> Texto proporcionado:
┌──

Muchos jacksonianos, y Trump es quizá más jacksoniano que el propio Jackson, tienen una visión estrecha de los intereses nacionales de Estados Unidos, pero cuando esos intereses se ven perjudicados, no hay furia más feroz que la de un jacksoniano desatado. No se verán limitados por el llamado derecho internacional o las instituciones multinacionales. Como escribió Mead, «los jacksonianos creen que existe un código de honor en la vida internacional, como lo había en la guerra de clanes en las tierras fronterizas de Inglaterra, y aquellos que viven según el código serán tratados conforme a él. Pero aquellos que violan el código, que cometen actos terroristas en tiempos de paz, por ejemplo, pierden su protección y no merecen ninguna consideración».
Las virtudes del despliegue de una fuerza tan despiadada y devastadora son que trata de derrotar a los agresores lo antes posible, con lo que se pierden menos vidas de las que se perderían en un conflicto prolongado, y sirve como elemento disuasorio contra futuros ataques. Incluso sugerir que este planteamiento tiene sus virtudes provocará la condena de la clase dirigente de política exterior, que tacha a los jacksonianos de inmorales y aislacionistas vaqueros. Pero para muchos estadounidenses, especialmente los que viven en el centro del país, lejos de las élites costeras, este enfoque de la política exterior -y de la vida en general- tiene una profunda resonancia.
En 1968, Richard Nixon confió a su principal ayudante, H.R. Haldeman, que le gustaba emplear lo que él llamaba “the Madman Theory” (la Teoría del Loco) para convencer a los norvietnamitas de que «podría hacer cualquier cosa para detener la guerra [de Vietnam]». Nixon, como vicepresidente, había visto cómo el presidente Dwight D. Eisenhower contenía el comunismo, y, según éste, convenció a China para que pusiera fin a la guerra en la península de Corea, aprovechando la aterradora amenaza de una guerra nuclear.

└──

> Actividades propuestas:
**1.** Responde a estas preguntas sobre el fragmento sobre la política exterior jacksoniana:
(a) ¿A quién confió Richard Nixon en 1968 que le gustaba emplear la «Teoría del Loco»?
(b) ¿Qué dos virtudes atribuye el fragmento al despliegue de una fuerza despiadada y devastadora?
(c) ¿Cómo tacha la clase dirigente de política exterior a los jacksonianos?
**2.** Resume en dos oraciones el fragmento sobre la política exterior jacksoniana.
**3.** Continúa el fragmento sobre la política exterior jacksoniana a partir de su última oración.
Los registros no guardan relación con el fragmento sobre la política exterior jacksoniana.

> Registros para revisar:

┌──

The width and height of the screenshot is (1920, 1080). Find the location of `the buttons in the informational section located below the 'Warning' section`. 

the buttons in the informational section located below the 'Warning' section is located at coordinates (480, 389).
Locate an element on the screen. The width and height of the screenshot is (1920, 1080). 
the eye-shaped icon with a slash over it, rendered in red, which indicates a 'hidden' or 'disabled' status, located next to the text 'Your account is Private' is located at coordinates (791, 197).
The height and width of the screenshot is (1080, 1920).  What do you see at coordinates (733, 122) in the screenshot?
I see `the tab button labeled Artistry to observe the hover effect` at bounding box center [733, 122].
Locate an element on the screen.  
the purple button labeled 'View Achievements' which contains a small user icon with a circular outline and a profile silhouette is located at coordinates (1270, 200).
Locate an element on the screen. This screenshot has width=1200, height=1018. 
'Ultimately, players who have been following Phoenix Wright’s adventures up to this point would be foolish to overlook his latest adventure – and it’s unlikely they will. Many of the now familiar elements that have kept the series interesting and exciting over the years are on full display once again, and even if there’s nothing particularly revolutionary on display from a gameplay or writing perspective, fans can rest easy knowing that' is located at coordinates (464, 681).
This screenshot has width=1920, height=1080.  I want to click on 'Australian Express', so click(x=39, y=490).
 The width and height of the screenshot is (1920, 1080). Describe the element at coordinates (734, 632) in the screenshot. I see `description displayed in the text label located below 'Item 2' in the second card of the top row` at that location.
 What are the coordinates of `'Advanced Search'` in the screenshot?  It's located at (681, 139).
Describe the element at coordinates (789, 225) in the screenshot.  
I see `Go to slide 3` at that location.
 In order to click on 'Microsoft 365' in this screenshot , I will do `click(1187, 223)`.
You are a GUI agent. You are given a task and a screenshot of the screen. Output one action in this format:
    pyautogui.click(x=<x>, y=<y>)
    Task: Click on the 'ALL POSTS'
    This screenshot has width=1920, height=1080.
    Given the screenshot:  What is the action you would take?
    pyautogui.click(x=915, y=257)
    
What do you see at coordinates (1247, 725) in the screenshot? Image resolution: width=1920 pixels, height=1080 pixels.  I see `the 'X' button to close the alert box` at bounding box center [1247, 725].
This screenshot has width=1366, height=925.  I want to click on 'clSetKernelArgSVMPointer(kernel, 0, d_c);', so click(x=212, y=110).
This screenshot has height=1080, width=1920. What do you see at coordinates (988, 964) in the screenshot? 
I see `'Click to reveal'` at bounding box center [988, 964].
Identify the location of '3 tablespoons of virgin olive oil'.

└──

> Respuestas escritas:
**1.**
(a) A H.R. Haldeman, su principal ayudante.
(b) Trata de derrotar a los agresores lo antes posible, con lo que se pierden menos vidas que en un conflicto prolongado, y sirve como elemento disuasorio contra futuros ataques.
(c) De inmorales y aislacionistas vaqueros.

**2.** Los jacksonianos, y quizá Trump más que el propio Jackson, tienen una visión estrecha de los intereses nacionales de Estados Unidos, pero responden con una furia feroz cuando esos intereses se ven perjudicados, sin sentirse limitados por el derecho internacional. Ese uso de la fuerza busca derrotar pronto a los agresores y disuadir futuros ataques, y aunque la clase dirigente de política exterior lo condena, tiene una profunda resonancia en muchos estadounidenses del centro del país; por su parte, en 1968 Nixon confió a Haldeman que empleaba la «Teoría del Loco» para convencer a los norvietnamitas de que podría hacer cualquier cosa para detener la guerra.

**3.**
Algunos expertos han calificado los ejemplos del enfoque de Trump como el renacimiento de la Teoría del Loco, y hay algo de verdad en ello. Pero algo que los críticos parecen pasar por alto es que no se trata de una farsa; su eficacia radica en la capacidad de Trump para la auténtica imprevisibilidad, su apertura a dejar que los nuevos acontecimientos moldeen y cambien sus respuestas en tiempo real.
Por mucho que exaspere a los detractores de la política exterior de Trump, en ningún lugar fue más evidente el éxito de este enfoque que en la contención de la agresión militar rusa.
He aquí los hechos: Rusia invadió Georgia en 2008 cuando George W. Bush era presidente. Rusia tomó Crimea en 2014 cuando Barack Obama era presidente. Rusia ha invadido ahora Ucrania con Biden como presidente. Sin embargo, cuando Trump era presidente, Rusia no arrebató territorio a ninguno de sus vecinos.
El apetito de expansión del presidente ruso Vladimir Putin no disminuyó durante los cuatro años que Trump estuvo en la presidencia, y el mundo no se convirtió milagrosamente en un lugar más seguro. Los malos actores, desde Rusia y China hasta Irán y Corea del Norte, simplemente sabían que tenían que contenerse o atenerse a las impredecibles pero inevitablemente graves consecuencias.
Así, quizá más que de ninguna otra forma, es como Trump mantuvo a salvo a los estadounidenses sin iniciar una guerra.
Fte. The National Interest (Cliff Sims)
Cliff Sims fue Asistente Especial del Presidente, 2017-18, y Director Adjunto de Inteligencia Nacional para Estrategia y Comunicaciones, 2020-2021.